[What is expected] Because only the text is wanted, repeat the records below exactly and omit the pictures.

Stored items
»»

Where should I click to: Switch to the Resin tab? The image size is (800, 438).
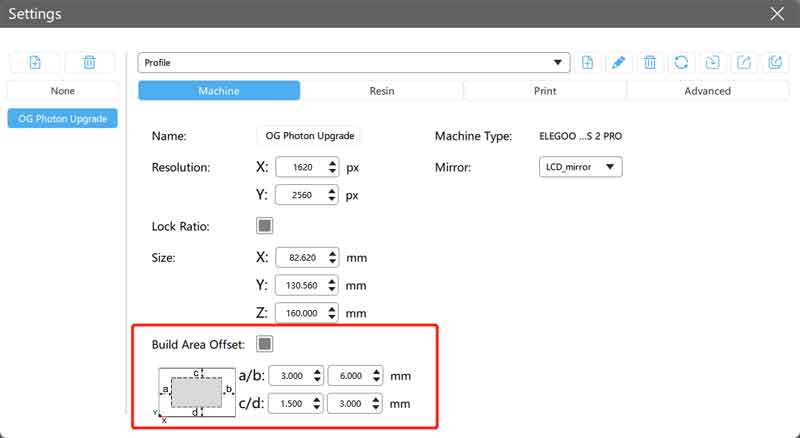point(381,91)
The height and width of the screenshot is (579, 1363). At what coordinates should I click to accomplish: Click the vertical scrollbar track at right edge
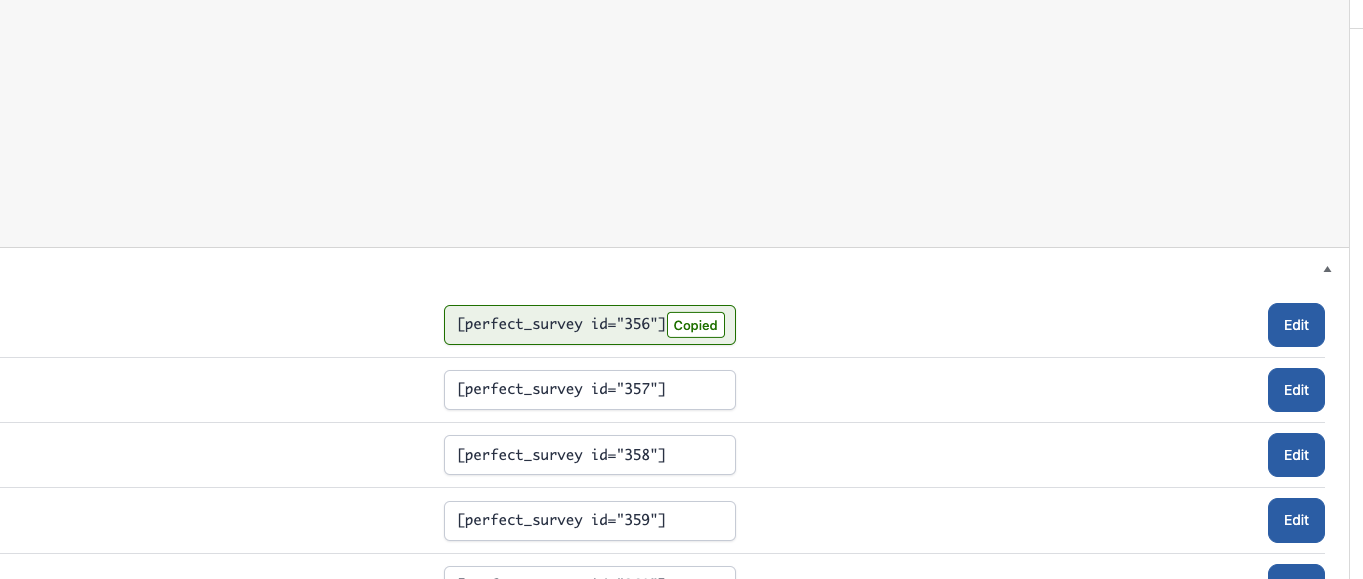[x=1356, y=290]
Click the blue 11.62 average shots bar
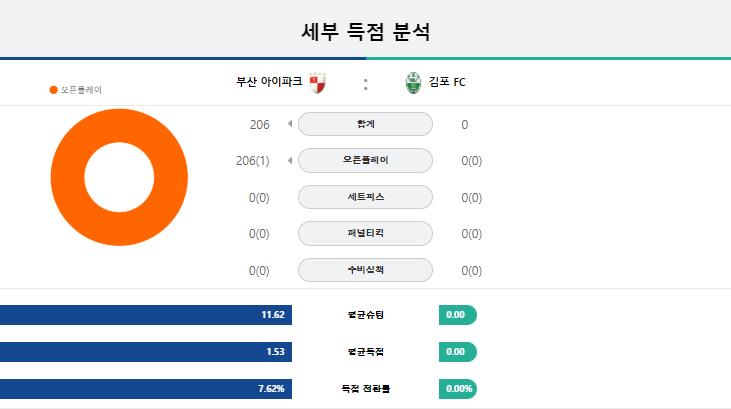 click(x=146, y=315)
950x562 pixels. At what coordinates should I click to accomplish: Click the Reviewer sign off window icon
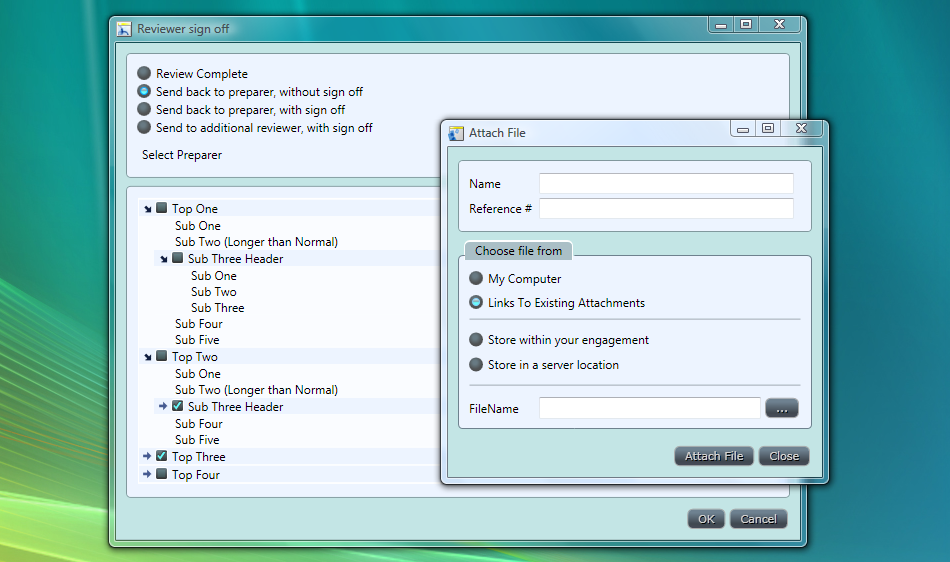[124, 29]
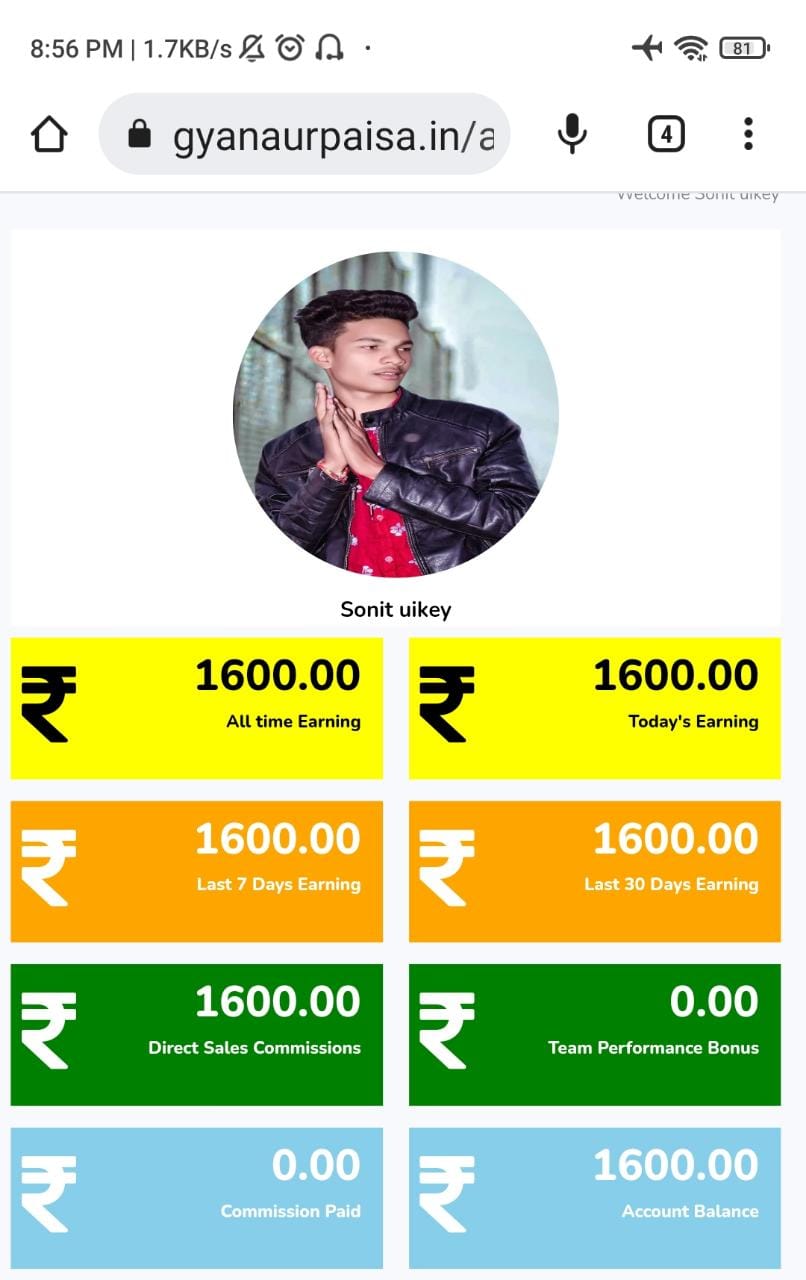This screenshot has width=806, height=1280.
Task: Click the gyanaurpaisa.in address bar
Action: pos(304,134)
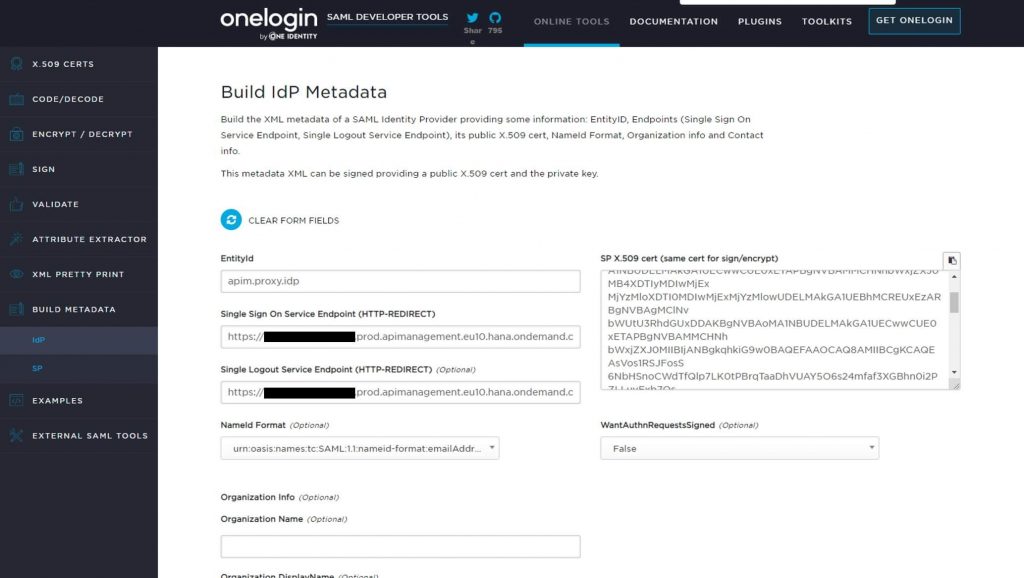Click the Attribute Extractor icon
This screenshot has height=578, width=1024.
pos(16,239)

««

[Exercise response]
Where should I click to: Switch to the Resin tab? The image size is (800, 438).
point(381,91)
The height and width of the screenshot is (579, 1363). At what coordinates should I click to accomplish: Click the vertical scrollbar track at right edge
[x=1356, y=290]
Click the blue 11.62 average shots bar
 click(x=146, y=315)
950x562 pixels. At what coordinates should I click to accomplish: Click the Reviewer sign off window icon
[124, 29]
This screenshot has width=806, height=1280.
Task: Click the gyanaurpaisa.in address bar
Action: pos(304,134)
Click the Attribute Extractor icon
This screenshot has height=578, width=1024.
pos(16,239)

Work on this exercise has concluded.